From: Ben Goertzel (ben@goertzel.org)
Date: Wed Nov 10 2004 - 09:01:35 MST
Hi Christian,
> I don't try to pretend being an expert in this area. I do *not*
> have my own
> answer to AI, the Universe and Everything.
> However, Hutters and Schmidhubers works are good examples of such
> approaches. I do not want to suggest that the "Goedel machine" is
> practical (I expressed my critiques on this list), still I think that the
> direction is right.
OK, that's reasonable. I disagree but, well, time will tell...
I think their work is beautiful theoretically but isn't going to lead to
anything practical, ever... I think that huge-resources AI and
pragmatic-resources AI are very significantly different problems...
> There are other randomized approaches: for example the
> famous, deep and surprising PCP-Theorem states that
> every mathematical proof can be checked in polynomial
> tiime with arbitrary high probability by looking at only a
> *constant number* of bits of a sufficiently transformed form of
> the proof (the transformation can be performed in polynomial time).
> That is, for every epsilon, there is an N such that you have to look
> at only N randomly chosen bits of the proof to be able to say
> with 1-epsilon probability that it is correct.
> Keep in mind that the proof can be arbitrarily long!
This is interesting indeed, but I don't know of any work that makes this
practically useful, do you? If so I'd love to hear about it.
Do you think this will ever be usable as a practical basis for AI work?
It's all a question of how big the constant number of bits N is, and how big
the polynomial is, right?
Suppose epsilon = .01, then do you know what is N (for some standard model
of computation), and do you have a bound on the polynomial?

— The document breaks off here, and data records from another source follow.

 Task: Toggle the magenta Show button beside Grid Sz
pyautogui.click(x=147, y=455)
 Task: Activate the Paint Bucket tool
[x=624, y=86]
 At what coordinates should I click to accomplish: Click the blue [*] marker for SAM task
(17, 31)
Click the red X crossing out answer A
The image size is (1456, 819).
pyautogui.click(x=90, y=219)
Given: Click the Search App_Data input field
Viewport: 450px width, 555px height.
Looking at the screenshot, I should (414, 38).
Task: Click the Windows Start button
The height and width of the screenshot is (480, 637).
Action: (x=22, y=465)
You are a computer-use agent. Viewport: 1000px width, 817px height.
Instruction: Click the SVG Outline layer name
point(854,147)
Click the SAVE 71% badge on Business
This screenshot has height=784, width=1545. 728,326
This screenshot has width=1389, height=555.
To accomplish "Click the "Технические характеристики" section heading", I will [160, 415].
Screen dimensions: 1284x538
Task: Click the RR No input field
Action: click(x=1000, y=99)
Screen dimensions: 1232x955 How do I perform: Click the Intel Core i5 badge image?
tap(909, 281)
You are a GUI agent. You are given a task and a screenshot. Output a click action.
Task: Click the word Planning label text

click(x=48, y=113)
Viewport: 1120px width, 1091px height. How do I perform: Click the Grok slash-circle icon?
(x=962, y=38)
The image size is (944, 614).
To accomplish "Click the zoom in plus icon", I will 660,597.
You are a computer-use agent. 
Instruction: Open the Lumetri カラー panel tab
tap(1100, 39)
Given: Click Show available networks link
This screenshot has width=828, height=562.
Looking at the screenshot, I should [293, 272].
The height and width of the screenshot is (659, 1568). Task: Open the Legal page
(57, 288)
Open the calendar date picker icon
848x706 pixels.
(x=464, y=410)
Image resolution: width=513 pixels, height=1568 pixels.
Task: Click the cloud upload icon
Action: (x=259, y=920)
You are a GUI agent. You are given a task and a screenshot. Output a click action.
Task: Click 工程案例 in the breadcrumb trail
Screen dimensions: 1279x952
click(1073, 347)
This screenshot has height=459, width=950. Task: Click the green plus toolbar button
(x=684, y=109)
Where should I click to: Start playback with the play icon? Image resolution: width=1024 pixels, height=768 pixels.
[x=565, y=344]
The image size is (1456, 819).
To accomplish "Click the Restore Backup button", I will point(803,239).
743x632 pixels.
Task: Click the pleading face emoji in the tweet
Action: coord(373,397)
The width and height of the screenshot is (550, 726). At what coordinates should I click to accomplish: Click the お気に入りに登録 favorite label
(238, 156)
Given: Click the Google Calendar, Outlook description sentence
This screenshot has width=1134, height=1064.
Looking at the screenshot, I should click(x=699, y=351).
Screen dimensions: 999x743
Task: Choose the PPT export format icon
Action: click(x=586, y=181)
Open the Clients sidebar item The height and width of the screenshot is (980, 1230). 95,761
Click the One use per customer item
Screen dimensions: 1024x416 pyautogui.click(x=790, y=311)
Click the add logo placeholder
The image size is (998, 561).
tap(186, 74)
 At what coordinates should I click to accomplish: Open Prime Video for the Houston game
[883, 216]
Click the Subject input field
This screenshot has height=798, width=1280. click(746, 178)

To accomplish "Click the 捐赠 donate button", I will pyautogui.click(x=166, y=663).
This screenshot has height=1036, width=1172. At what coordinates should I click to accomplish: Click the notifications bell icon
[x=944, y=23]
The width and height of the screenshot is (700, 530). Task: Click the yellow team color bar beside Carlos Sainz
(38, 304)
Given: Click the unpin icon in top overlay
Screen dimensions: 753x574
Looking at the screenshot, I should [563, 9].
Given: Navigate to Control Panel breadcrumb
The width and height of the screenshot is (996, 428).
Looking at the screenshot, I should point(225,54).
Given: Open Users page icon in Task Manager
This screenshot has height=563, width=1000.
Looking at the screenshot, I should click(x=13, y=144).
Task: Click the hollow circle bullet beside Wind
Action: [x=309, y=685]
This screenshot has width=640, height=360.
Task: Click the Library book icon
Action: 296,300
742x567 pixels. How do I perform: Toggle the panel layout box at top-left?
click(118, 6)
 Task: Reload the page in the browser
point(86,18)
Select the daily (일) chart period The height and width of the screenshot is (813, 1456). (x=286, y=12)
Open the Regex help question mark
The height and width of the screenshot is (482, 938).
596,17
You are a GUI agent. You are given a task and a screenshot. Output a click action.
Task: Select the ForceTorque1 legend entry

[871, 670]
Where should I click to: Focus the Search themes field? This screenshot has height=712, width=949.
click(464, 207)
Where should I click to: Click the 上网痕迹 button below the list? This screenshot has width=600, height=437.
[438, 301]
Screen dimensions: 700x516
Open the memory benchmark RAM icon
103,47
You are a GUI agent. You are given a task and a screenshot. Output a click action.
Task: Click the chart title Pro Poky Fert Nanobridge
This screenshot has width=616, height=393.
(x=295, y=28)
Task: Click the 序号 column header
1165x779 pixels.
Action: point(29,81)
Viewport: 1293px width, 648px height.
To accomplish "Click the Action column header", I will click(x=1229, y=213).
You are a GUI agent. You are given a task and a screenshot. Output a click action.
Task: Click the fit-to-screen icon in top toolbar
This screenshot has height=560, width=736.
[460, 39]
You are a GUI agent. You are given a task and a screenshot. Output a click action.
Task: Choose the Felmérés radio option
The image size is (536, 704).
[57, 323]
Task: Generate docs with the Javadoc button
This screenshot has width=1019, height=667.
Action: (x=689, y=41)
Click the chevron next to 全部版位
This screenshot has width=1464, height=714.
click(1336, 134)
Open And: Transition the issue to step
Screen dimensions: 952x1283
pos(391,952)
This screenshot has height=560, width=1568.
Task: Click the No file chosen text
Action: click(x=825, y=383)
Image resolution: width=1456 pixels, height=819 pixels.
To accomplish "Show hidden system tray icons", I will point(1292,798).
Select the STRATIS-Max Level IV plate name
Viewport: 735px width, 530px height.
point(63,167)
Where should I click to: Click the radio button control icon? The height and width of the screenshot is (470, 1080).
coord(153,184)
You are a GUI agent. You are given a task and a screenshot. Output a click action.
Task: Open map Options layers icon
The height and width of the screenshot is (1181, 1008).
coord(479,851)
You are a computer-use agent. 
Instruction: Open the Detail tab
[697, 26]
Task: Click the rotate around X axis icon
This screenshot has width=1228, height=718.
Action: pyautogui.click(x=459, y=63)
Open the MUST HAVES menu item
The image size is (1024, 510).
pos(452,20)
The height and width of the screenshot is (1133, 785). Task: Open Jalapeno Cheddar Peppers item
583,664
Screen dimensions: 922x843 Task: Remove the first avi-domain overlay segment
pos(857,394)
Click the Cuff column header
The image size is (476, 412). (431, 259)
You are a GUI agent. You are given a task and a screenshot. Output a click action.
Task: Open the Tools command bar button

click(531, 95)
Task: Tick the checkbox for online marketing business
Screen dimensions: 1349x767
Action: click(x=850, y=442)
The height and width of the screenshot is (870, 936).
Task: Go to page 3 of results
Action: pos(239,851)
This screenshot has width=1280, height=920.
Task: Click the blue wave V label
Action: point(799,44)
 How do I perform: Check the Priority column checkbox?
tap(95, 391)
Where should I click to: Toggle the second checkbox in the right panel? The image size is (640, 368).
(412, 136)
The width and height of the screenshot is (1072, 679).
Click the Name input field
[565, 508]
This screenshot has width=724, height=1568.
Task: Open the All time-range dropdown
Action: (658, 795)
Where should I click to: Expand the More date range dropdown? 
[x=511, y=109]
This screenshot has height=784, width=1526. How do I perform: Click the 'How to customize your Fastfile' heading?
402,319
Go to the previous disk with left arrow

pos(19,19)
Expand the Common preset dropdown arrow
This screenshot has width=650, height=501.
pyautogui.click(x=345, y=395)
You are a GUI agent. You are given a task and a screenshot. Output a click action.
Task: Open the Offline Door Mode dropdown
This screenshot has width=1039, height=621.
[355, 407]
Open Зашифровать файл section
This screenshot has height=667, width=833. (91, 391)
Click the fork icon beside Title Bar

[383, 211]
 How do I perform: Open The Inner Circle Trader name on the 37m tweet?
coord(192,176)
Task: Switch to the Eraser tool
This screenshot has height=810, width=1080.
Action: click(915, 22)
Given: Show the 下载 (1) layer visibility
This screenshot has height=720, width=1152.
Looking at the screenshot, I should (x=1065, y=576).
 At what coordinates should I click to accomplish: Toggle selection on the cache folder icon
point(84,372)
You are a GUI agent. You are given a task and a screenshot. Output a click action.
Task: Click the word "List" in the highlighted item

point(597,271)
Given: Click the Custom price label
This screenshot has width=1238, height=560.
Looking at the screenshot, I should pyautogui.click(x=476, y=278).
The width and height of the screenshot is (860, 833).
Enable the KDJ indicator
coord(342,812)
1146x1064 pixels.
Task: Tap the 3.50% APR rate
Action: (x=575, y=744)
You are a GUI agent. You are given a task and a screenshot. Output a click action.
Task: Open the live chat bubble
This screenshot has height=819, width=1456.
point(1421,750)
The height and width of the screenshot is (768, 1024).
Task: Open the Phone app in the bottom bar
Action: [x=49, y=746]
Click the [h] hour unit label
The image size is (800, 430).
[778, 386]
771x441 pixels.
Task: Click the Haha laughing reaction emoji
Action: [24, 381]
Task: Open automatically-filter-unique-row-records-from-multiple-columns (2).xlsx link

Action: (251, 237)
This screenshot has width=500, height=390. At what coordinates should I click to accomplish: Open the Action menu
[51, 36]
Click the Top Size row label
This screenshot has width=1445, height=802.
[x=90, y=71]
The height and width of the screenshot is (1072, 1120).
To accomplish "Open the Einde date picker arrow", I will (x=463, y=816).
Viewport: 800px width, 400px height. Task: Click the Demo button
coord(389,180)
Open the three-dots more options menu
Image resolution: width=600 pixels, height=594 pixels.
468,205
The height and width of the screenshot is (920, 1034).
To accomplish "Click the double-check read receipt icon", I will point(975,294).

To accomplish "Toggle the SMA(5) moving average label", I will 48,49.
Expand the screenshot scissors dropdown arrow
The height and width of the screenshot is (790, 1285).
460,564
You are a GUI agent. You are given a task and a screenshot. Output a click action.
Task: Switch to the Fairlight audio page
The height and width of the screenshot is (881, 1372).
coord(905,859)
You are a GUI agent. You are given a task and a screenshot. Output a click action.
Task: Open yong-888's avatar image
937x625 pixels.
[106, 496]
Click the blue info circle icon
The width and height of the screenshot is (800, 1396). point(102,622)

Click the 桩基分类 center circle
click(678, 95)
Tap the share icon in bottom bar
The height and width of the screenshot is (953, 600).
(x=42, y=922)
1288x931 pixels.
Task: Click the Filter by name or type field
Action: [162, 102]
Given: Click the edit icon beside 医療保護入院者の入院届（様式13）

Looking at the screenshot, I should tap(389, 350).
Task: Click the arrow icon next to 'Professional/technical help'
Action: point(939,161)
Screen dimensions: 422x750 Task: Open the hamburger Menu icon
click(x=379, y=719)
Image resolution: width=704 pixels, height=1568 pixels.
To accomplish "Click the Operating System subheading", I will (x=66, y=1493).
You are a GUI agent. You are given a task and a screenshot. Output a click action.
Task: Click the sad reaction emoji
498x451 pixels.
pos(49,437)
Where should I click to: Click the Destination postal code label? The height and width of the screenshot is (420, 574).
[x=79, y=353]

> My point is that approximative and stochastic methods are not
> incompatible with theoretically justified mathematics and this applies
> to formal deduction too, since theorem-proving can also be formulated
> as a discrete optimization problem.
In principle, this is true, but so far as I know the theoretically justified
math is not of any use for making practical algorithms for general AI right
now.
I'd be happy to be proved wrong, for sure.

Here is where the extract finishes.